User: Is Robert online?
LCI: Robert Armes is offline.
User: Notify me when he is available.
// LCI Monitoring chat status of Robert Armes. //
User: Delete the message from Bill.
// LCI Selects the message.//
LCI : Are you sure?
User: Yes.
// LCI Deletes the message. //
LCI: Excuse me?
User: What is it?
LCI: You have one new message.
User: Who is it from?
LCI: The message is from Julie Alweis.
User: What is it about?
LCI: The subject of the message is expense report.
User: File this in my management folder.
// The message disappears from the inbox //
LCI: Excuse me?
User: Go ahead.
LCI: IBM has reached the limit of 93, trading at 93.06.
User: Tell me when IBM reaches ninety three and a half.
// LCI Monitoring IBM for a limit of 93.5. //
User: What is ninety three times one hundred twenty?

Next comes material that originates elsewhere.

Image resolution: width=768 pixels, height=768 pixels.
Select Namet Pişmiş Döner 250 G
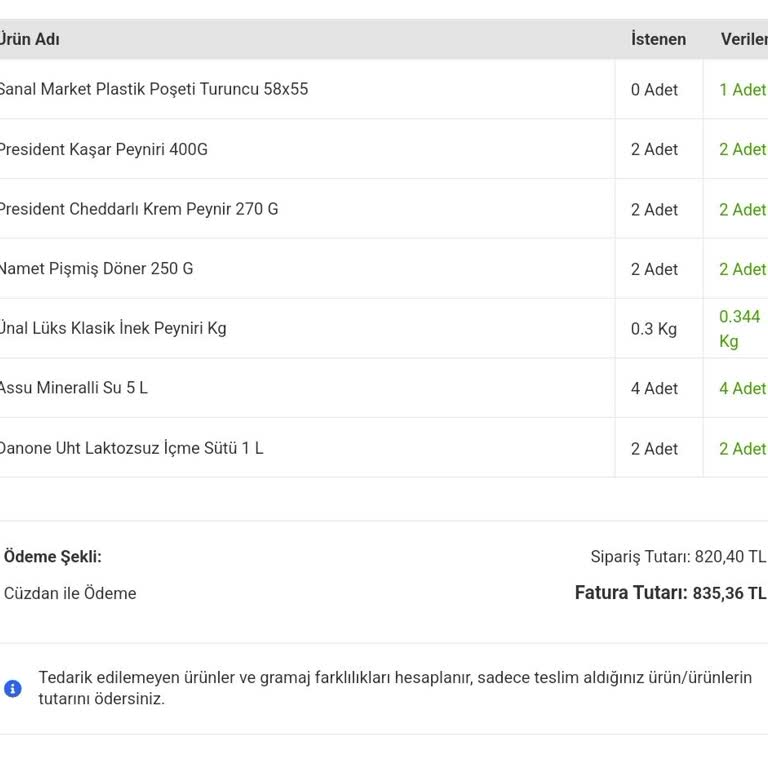tap(95, 268)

LCI: 93 times 120 is 11,160.
User: Thanks.
LCI: You’re welcome!
The understanding of advanced natural language is still in its infancy. At present, Siri and Amazon Echo will provide a web search when they start to deal with problems, and will not directly answer your questions, but advanced natural language understanding can understand what you say, and answer you directly.